[BEGIN Extract provided]

Sunday, November 14, 2010

THE LOUCHE FC, EMPEROR ZERO + THE VIPERS @ ISLINGTON MILL 13 November 2010

Tonight’s trip to Islington Mill was a spur-of-the-moment one. I might have missed out on enjoying the anticipation in the build-up to a Saturday night-out but instead it was refreshing to walk in to watch three bands and have no expectations.

The Louche FC have played a handful of gigs in Manchester over the past few months and have been warmly praised. And from tonight’s set I can see why. The four-piece wrap waves of noisy, shoegaze guitar over old-fashioned fifties innocence: songs about love, sweethearts and dreams – like Roy Orbison covered by Swervedriver or a noisier Mazzy Star. Some songs play out to 5 or 6 minutes in length but they avoid the pitfall of shoegaze – interminable drift – through propulsive drumming and great harmonic hooks. The band remain fairly immobile and expressionless throughout which is a shame. For the first song singer Kyoko Rathmell was without guitar and more animated. However better than this was in the final song, first when she took an unexpected step off the stage breaking up the static onstage line-up, and then as the song came to an end she angrily dropped her guitar to the floor and walked off stage. More of these edgy moments please.




Emperor Zero play an angry, taut post-punk, reminding me of both Gang of Four and The Fall but never feeling retro. Songs went from angry thrash to slower, industrial numbers with jagged guitar and punkish shouted or occasionally spoken vocals. Throughout singer Matt Boswell was an agitated presence, fidgeting and jerking his way across the stage, driven it seemed by rage and resentment rather than attention-seeking. It was a shame then that for most songs the lyrics were largely indecipherable (although I did catch a great line about “girls with books are more sexual”) so the cause of such anger remains unknown. The final two songs of their set were also their debut single: ‘Berlin’ and ‘Man With Red Eyes’. Vinyl copies were on sale at the gig and I’d recommend tracking it down but given it is a limited run of 19 copies (can this be right?) you better move quickly.




I knew nothing about The Vipers prior to tonight but I expected slinky and sexy garage-rock. Instead I was bludgeoned by a furiously fast punk-metal onslaught. Any subtlety was sacrificed for speed and volume it felt and as songs merged into each other the only thing that caught my curiosity was the fact they appeared to be performing with one guitarist and two bass players. The Vipers are tight and brutal – and possibly as announced from the stage this was their last gig – but they are not for me.

So two out of three bands worked for me. A good tally for an impromptu night out and even better value given admission on the door was only £3.

9 comments:

Anonymous said...

Hi, Matt (bassist) from Emperor Zero here. Cheers for the write-up! Glad you enjoyed it. Was a really good night all round and we hope to do it again sometime.
Just a quick note about our single. There was a limited run for Sat night which pretty much sold out but we're doing another pressing (ltd to about 200) which will be available soon. Anyone interested can get in touch with us via myspace (www.myspace.com/emperorzero). Ta!

Anonymous said...

I noticed that there was a paragraph missing from your review, the one about the DJays. I thought they were both incredible [and sexy].

p.s. I am of the understanding that there truly are only 19 copies of the Emperor Zero 7" available. There seems to be a lot of mis-information around.

[END Extract provided]

### Task requirements
a – In the gig review, restate the text between "Hi, Matt (bassist)" and "myspace (www.myspace.com/emperorzero). Ta!", inclusive, swapping "pressing" for "batch".
b – According to the gig review, how much did admission on the door cost?
c – Translate this sentence from the gig review into Spanish: "I knew nothing about The Vipers prior to tonight but I expected slinky and sexy garage-rock."
The lines after this point play no part in any of this.

[BEGIN Given records]

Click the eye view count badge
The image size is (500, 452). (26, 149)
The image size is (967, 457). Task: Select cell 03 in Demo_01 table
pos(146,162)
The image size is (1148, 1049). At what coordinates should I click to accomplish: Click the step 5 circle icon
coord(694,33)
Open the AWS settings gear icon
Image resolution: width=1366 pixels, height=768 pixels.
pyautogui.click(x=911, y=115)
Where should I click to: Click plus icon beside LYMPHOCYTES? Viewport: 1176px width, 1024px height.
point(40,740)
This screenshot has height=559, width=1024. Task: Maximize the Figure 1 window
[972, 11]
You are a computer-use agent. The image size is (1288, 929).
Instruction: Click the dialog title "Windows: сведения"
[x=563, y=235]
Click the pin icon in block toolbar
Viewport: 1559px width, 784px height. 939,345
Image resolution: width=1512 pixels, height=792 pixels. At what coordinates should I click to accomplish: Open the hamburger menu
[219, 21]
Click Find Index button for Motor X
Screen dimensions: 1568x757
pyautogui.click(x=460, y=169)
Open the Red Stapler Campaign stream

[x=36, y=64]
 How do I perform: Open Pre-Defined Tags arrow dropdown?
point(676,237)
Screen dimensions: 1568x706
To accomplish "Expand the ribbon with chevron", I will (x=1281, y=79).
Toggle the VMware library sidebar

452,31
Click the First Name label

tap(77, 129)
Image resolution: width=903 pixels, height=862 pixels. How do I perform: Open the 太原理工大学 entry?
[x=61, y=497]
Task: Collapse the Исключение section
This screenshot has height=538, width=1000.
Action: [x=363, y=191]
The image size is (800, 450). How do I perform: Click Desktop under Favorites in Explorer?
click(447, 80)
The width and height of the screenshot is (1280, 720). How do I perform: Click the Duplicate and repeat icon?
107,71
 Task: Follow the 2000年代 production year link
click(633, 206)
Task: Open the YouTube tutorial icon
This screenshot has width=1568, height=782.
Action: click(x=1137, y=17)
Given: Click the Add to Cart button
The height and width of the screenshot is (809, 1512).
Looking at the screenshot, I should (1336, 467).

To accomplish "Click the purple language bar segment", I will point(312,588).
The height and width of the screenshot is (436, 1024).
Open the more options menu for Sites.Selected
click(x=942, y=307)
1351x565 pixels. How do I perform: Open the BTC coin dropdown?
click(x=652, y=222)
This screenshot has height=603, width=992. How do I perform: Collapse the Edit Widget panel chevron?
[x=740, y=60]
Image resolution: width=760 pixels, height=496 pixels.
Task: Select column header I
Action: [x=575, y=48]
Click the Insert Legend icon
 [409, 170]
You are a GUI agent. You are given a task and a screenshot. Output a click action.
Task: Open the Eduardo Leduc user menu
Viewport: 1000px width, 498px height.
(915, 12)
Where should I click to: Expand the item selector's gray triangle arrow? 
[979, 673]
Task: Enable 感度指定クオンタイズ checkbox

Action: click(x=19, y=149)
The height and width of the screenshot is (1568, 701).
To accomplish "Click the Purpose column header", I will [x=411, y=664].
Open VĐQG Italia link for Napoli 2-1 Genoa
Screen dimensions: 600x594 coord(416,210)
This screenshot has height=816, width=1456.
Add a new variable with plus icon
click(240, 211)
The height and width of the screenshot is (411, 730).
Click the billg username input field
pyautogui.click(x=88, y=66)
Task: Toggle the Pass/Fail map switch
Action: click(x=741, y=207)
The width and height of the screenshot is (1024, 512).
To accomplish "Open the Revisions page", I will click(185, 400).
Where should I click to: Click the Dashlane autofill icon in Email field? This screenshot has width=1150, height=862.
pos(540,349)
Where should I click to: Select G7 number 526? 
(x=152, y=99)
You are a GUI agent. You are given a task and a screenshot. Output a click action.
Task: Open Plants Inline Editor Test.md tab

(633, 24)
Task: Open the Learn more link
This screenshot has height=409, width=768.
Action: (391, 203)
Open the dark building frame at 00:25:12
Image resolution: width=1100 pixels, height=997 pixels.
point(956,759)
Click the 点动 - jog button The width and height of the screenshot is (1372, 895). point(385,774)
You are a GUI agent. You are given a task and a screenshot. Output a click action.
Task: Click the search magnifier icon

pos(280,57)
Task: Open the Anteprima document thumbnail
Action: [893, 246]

[END Given records]

### Exercise solutions
a –
Hi, Matt (bassist) from Emperor Zero here. Cheers for the write-up! Glad you enjoyed it. Was a really good night all round and we hope to do it again sometime.
Just a quick note about our single. There was a limited run for Sat night which pretty much sold out but we're doing another batch (ltd to about 200) which will be available soon. Anyone interested can get in touch with us via myspace (www.myspace.com/emperorzero). Ta!

b – £3

c – No sabía nada de The Vipers antes de esta noche, pero esperaba un garage-rock sinuoso y sexy.